I switched off the camera and stepped back. Still watching me closely, Anna was visibly relieved and more than happy to leave the vicinity of the nest to the patrolling ants. There are times and places in which I will take chances or push the envelope a little, but as I assured Anna, I do not do anything overtly dumb.

My incredibly understanding wife, of course, would sigh knowingly and beg to differ.

VI


SHARKS I HAVEN’T JUMPED

Bismarck Sea, September 1997


I’M OFTEN ASKED WHICH OF all the places I have visited is my favorite. The question is impossible to answer because one inevitably ends up trying to compare apples to oranges. Actually, apples are more comparable to oranges than Italy is to Indonesia, or Brussels to Burkina Faso. I can contrast Rome with Madrid, or Yekaterinburg with Chicago, but not Peru with Prague.

Every place I have ever been has something to recommend it; every person I have ever met something to commend them. Or as my wife succinctly puts it, “You have no taste: You like everyplace and everybody.” To this assertion, I must plead mostly guilty.

While it is impossible to offer an all-inclusive answer to the query, it is possible to break down encounters into categories. For walking, my favorites would be Manhattan and London. For history, Prague and Rome. For sheer surprise, Istanbul. For animal life, South Africa. For Nature in the raw, Namibia, Gabon, and Peru. The most beautiful natural places I have seen on Earth are the immeasurably vast Grand Canyon of Arizona, the Tolkienesque Lofoten Islands of Norway, Venezuela’s otherworldly Canaima National Park, the untouched underwater marvels of West Papua, and my number-one choice, the incomparable Iguazú Falls on the border between Argentina and Brazil.

But for an all-around, utterly fascinating, highly diverse step back in time, the prize goes hands-down to Papua New Guinea.

This is a land replete with spectacular sights both above and below the water. Vibrant with amazing human cultures that have survived largely unchanged for thousands of years, swarming with remarkable animals, it can boast whole regions that have yet to be touched by Western civilization. There is simply no place like it left on Earth.

Among its unrivaled attractions, up in the Bismarck Sea north of the large, lush island of New Hanover, there used to be a place of magic called Silvertip Reef.

Sharks, I try to explain to the querulous who know them only from what they have seen in film and on television, are no different from dogs. Leave a shark alone, and it will behave very much like any neighborhood pooch. Encountering a stranger, it sizes them up, tries to take a sniff or two, attempts to ascertain if you qualify as either a danger (swim away!) or potential food (sniff harder), and eventually reaches a decision based on these observations. Dump a tub of blood and fish guts into the water in close proximity to curious sharks, and you sometimes are rewarded with what has melodramatically been labeled a “feeding frenzy.”
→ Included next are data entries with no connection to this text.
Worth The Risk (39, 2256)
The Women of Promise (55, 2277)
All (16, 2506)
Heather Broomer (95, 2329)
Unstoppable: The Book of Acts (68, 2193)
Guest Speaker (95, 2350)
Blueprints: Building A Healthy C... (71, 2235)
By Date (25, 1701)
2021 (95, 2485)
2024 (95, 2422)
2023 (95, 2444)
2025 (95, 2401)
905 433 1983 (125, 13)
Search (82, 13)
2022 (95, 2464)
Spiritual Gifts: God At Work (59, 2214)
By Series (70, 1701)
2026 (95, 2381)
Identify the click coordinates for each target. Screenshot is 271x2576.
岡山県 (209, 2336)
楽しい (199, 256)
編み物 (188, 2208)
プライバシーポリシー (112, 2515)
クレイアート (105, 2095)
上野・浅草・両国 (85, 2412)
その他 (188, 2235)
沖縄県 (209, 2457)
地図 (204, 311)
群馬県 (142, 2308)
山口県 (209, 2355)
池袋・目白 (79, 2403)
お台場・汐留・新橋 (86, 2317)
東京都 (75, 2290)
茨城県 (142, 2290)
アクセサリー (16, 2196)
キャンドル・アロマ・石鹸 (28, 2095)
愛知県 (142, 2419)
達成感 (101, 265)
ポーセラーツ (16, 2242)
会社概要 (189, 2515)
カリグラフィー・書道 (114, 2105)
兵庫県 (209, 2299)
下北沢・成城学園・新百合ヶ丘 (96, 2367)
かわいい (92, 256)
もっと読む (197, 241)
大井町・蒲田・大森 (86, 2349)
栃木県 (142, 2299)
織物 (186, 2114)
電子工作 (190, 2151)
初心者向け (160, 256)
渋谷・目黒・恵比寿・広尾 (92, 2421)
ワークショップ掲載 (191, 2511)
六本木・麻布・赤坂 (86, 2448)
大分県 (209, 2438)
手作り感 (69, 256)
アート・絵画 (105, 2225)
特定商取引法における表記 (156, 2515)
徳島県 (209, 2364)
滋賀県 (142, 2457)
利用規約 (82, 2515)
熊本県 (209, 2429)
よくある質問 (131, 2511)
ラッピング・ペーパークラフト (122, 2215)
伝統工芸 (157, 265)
Now try this. Go to your local butcher. Buy twenty pounds of raw hamburger, complete with juices. Find an alley. Look for a pack of dogs. Toss the hamburger into their midst. You’ll get the same reaction impatient photographers do when slopping chum to sharks, only with a frenzy of legs instead of fins.

Regrettably, because of the way they look and are perceived to behave, certain creatures have always had a bad press. Sharks unquestionably. Among other similarly cuteness-impaired species can also be counted spiders, snakes, and rats. If not for spiders, we would be drowning in insects. If not for snakes, the planet’s pesky rodent population would be far more difficult to deal with. As for rats, they are intelligent, family-oriented, and make excellent pets. I’m sure if you asked them, not one would speak up to declare proudly, “Hey, we like being infested with fleas that carry bubonic plague! Chipmunks do, too, and they aren’t subject to universal condemnation!”